All of my (6) readers may remember this post where I asked your opinion on what tattoo I should get next.
My idea of getting “Est. 1979” across the top of my back was pretty much universally hated… that’s fine… I appreciate the advice.
This idea = poop
I also wanted to continue the work it would take to complete my Marvel superhero leg sleeve with an additional character: The Hulk
“HULK SMASH YOUR FACE WITH STRETCHY PANTS”
The majority of you liked the idea of me taking the plunge to continue the work on my leg sleeve. I can’t say that I would blame you guys for wanting me to do that. I, of all people, am ready for the damn thing to be finished.
But, in the end, I wound up going with my idea that was commented on the least! I don’t know if everyone thought the tattoo was ridiculously tacky to get or if everyone just thought that I must have thrown it in there as sort of means to push you into commenting strongly towards one of the other ideas.
Truth being, I’ve wanted this tattoo to come to fruition for a long time.
So I set the appointment.
I’ve been tattooed enough now to be familiar with the six stages I go through in the time preceding, during and after getting tattooed.
Stage 1: Excitement
Usually happens on the drive over to the shop. Realizing that my body is going to be forever changed is somewhat of a rush. I get a little bored looking at the same old skin in the mirror every morning. I also have this (rather warped I suppose) idea that tattoos make me cooler, sexier or a more like a Billy Badass.
Stage 2: Fear
This happens when I’m sitting there watching my tattoo artist ritualistically prepare his work area with all the necessary sanitary elements and remove all the needles from their packaging and snap them into his tattoo guns. What a lot of people do know, whether you’ve had a tattoo or not, is that getting tattooed hurts! As much as people may sugar-coat it with promises of minimal pain… they’re lying. In addition to the anticipation that comes with unescapable pain comes some second-guessing: “Is this really what I want? I mean… it’s going to be on my body forever!!”
Stage 3: Pain
This time I had my ribs done. I’d heard from all circles that getting your ribs tattooed hurts the worse. So, before the needle hit my skin for the first time, the anticipation for the onslaught of 2+ hours of dull, grating pain to a tender area like your ribs… is mind-blowing.
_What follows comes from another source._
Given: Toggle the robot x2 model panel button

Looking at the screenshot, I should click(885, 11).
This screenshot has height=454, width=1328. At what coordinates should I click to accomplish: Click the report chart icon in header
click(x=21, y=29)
Perhaps I was prepared for the worst… because it didn’t hurt as bad as I had anticipated. But it still hurt like a sonofabitch.
Stage 4: Closing Minutes SUPER Pain
This usually happens during the last ten minutes or so. I can see that there’s only a few more areas to shade in or perhaps a tad more shadowing has to go in to provide a little more depth. The end is near. I can see the finish line. And my skin starts to lose some of its (what I would describe as) mind-induced protection.
You see, the brain is a powerful thing, in the minutes preceding a tattoo, it’s almost as if your brain can talk your skin into “dulling” itself. It prepares your nerve endings for the hellish hours of tattooing by “ratcheting” down the pain scale a little bit. It makes the pain more bearable. But… in the closing minutes, it’s almost as if your brain gets the memo to “return nerve endings to normal pain capacity” too soon and you feel EVERYTHING at its worst. Those final ten minutes are the most painful.
Stage 5: Complete Relaxation
When I hear the snap of my artist’s rubber gloves being removed and he says, “Alright, why don’t you take a look”… my asshole immediately returns to its normal flaccid self, my back stops being clenched, I quit scrunching my nose as if I’d just repeatedly stubbed my toe and my stomach stops tightening as when I (don’t ever) do sit-ups.
Post-tattooing relaxation is better than sex.
Okay… maybe not but it’s pretty close.
Stage 6: Post Tattoo Euphoria (Or Regret)
Finishing a tattoo gives me some sort of feeling of accomplishment… although I don’t know why because I didn’t really do anything but sit there and get prodded with a sharp needle repeatedly over 5,000 times. The image you have in your mind of what the tattoo is going to look like plastered on your body will either be everything you’d hoped for (maybe more) or a raging disappointment. If you’ve been tattooed enough you know better how to avoid the latter. But if you don’t know what you’re doing or didn’t do your research beforehand you could wind up with something like this:
A far cry from what I came away with yesterday:
She’s a baseball girl. A Texas Rangers baseball girl at that derived from a bit of art I’ve admired for a while:
There’s still work to be done. The flesh tones and the blue hat along with some shading here and there will round it out. Also… I want to make her boobs bigger. I’m kidding. I had to leave the session early because it was DLG’s bedtime and I had to get home to put her down so it will be another couple of weeks or months before you’ll get to completely see the finished product.
Now that I’m done with the six stages I can admire the handwork from every angle, every position and scrutinize it to the 1000th degree. I’m actually very pleased with what I got… it fulfilled my expectations and probably exceeded them a little bit.
I look forward to your comments i.e. “I HATE IT!!” or “I LOVE IT” or “I’M DISOWNING YOU” (probably from my mother).